12–14 Aug 2024
Albano Building 3
Europe/Stockholm timezone

Insights into the mechanisms of optical cavity-modified ground-state chemical reactions

12 Aug 2024, 18:00
1h 30m
Albano Building 3

Albano Building 3

Hannes Alfvéns väg 12, 10691 Stockholm, Sweden

Speaker

Yaling Ke (ETH Zürich)

Description

In this presentation, we employ a numerically exact, fully quantum dynamical approach to systematically investigate the mechanisms underlying the rate modification of ground-state chemical reactions inside an infrared optical cavity under the vibrational strong coupling regime.

First of all, we've revealed that static quantum features such as zero-point energy and pure tunneling effects are not the major cause of the observed resonant rate peak.

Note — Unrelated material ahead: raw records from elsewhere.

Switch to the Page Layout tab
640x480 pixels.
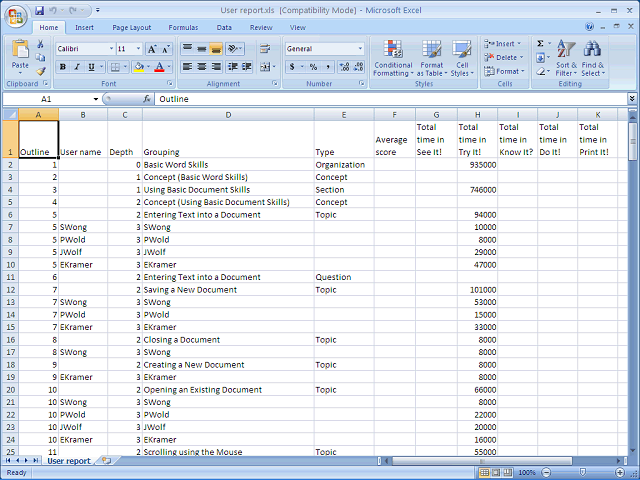pos(131,27)
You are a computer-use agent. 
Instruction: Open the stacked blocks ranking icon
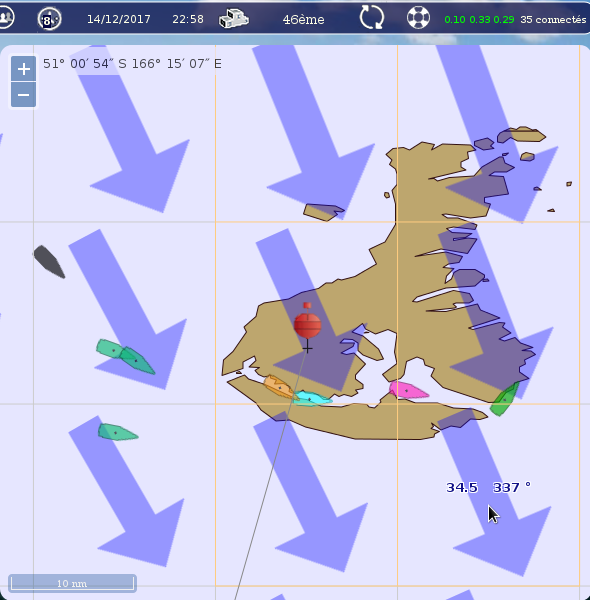tap(234, 18)
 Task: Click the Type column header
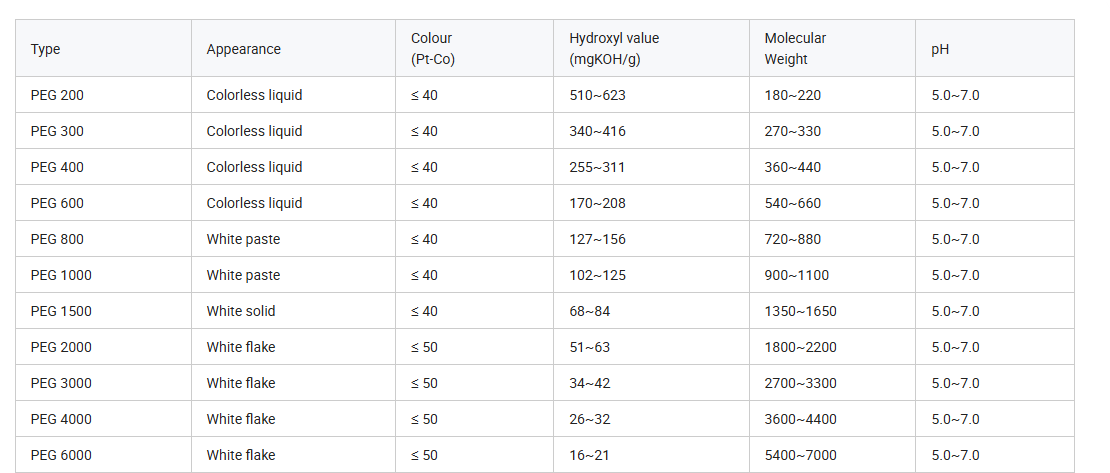[46, 49]
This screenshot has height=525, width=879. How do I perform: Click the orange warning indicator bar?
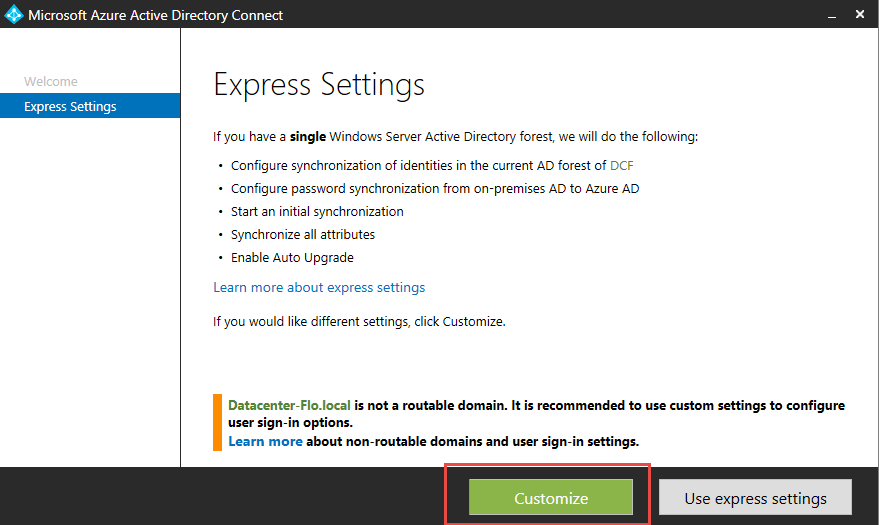(x=216, y=423)
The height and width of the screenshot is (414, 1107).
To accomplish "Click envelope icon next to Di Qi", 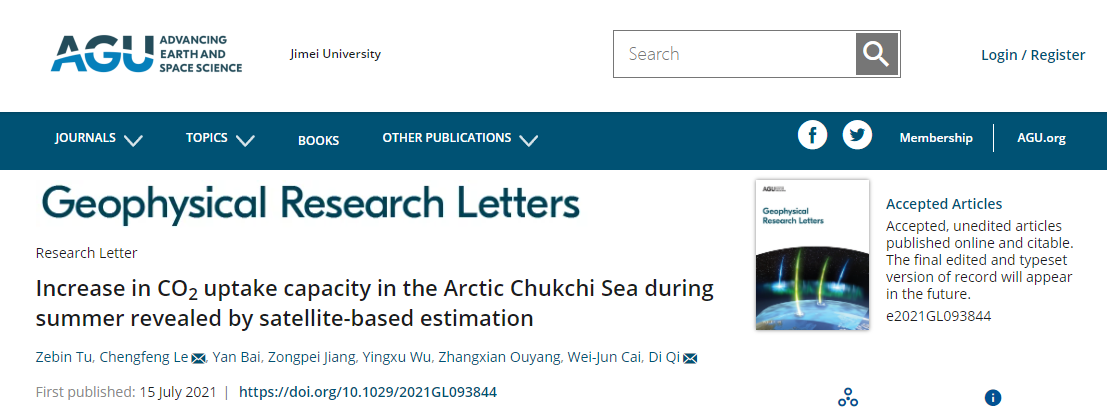I will point(690,359).
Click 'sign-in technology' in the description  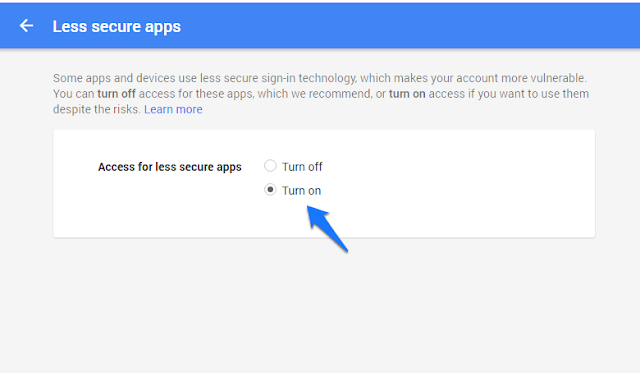(x=309, y=78)
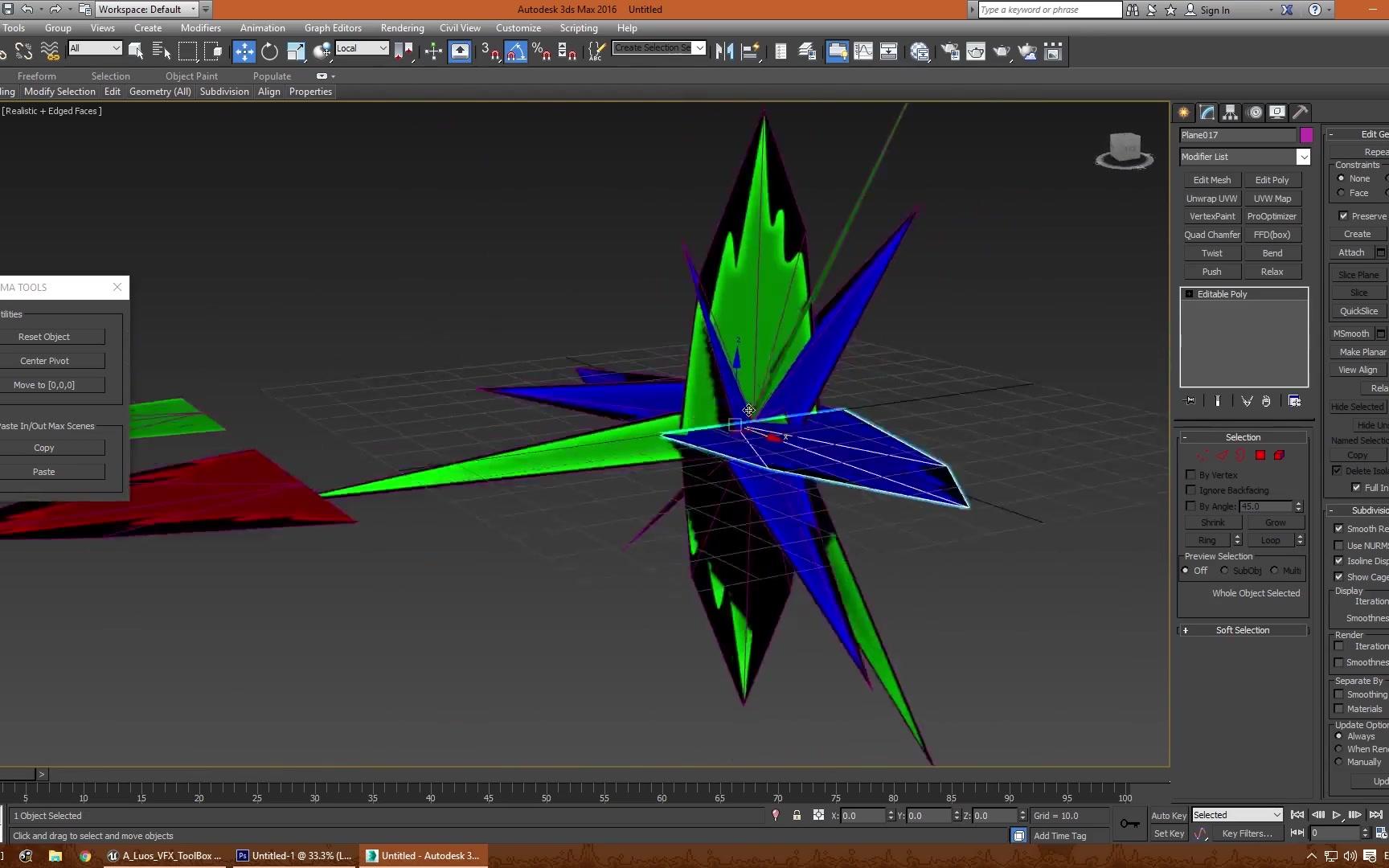
Task: Open the Rendering menu
Action: click(402, 27)
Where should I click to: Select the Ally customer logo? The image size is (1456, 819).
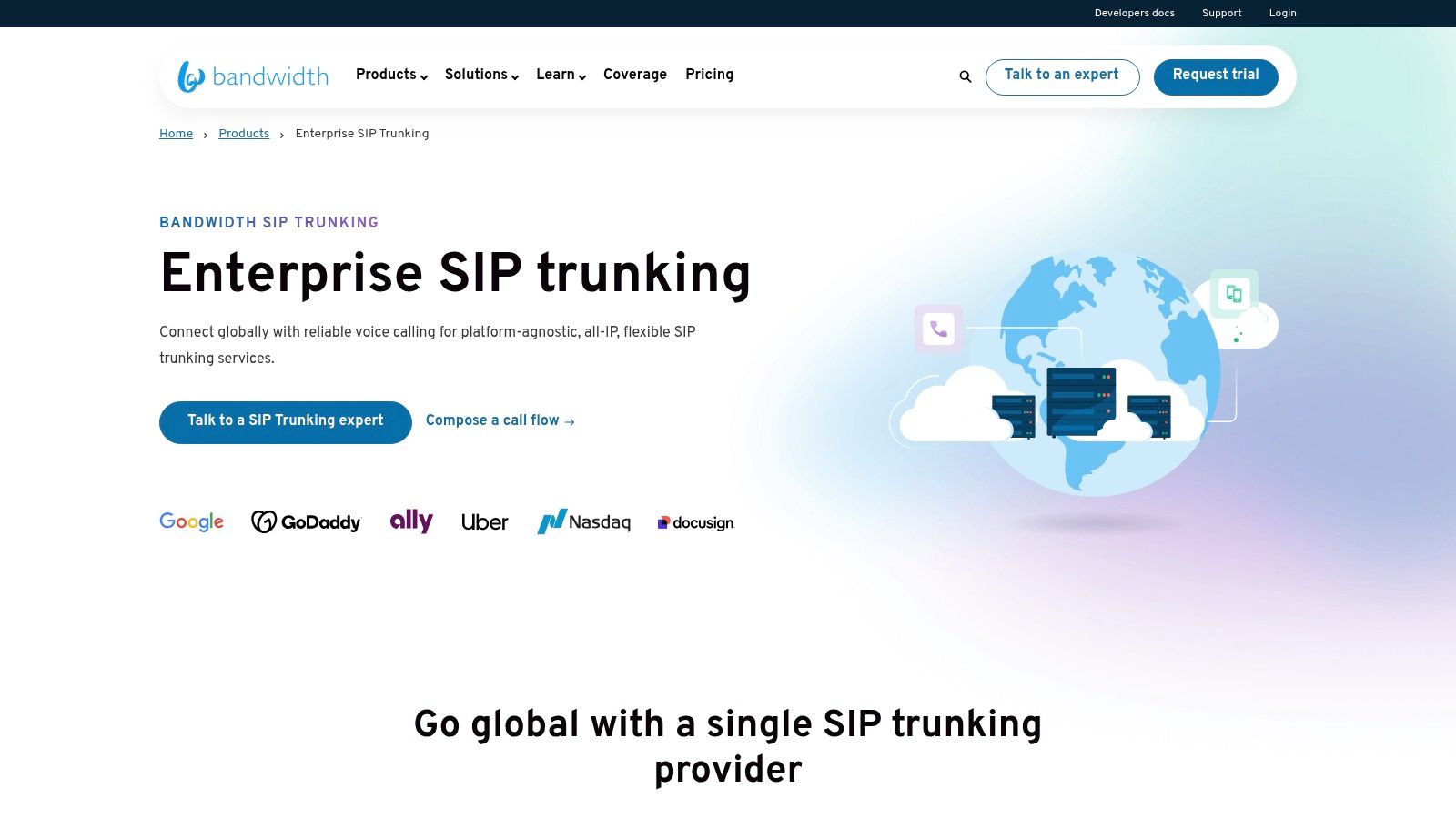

Secondly, we proposed a mechanistic insight into this resonant rate modification. The resonant chemical reactivity alternation can be rationalized by the opening of cavity-induced intramolecular and intermolecular reaction pathways. A cavity-induced intramolecular reaction pathway involves two distinct energy exchange processes. The first energy exchange is between molecular vibrations and the cavity radiation mode, which enforces the resonant condition, where the photon energy matches a dipole-allowed molecular vibrational transition. The second energy exchange occurs between the cavity radiation mode and its surrounding bath, facilitating the thermalization of the cavity mode and thus ensuring the sustainability of the former energy exchange process in the long run. Furthermore, the collective coupling of molecules to a resonant cavity mode can also initiate an intermolecular reaction pathway, which is a fourth-order effect with respect to the light-matter coupling strength. These cavity-promoted intra- and intermolecular reaction pathways remain unaffected, regardless of whether the molecular dipole moments are aligned in the same or opposite direction as the light polarization, which means that the rate alternation can survive in an anisotropic ensemble.

Thirdly, a strong anharmonic reaction can exhibit multiple peaks, and their heights are determined jointly by several kinetic factors.

Lastly, we conduct a comparative analysis by juxtaposing the mixed quantum-classical results with fully quantum mechanical simulations. In this mixed quantum-classical approach, the cavity radiation mode is treated classically with a mean-field nuclear force averaging over the remaining degrees of freedom, both within the system and the environment, which are handled quantum. Through this comparison, we confirm that a quantum-mechanical description of both cavity mode and molecular vibrations is imperative in reproducing the resonant peak observed in the cavity frequency-dependent rate profile.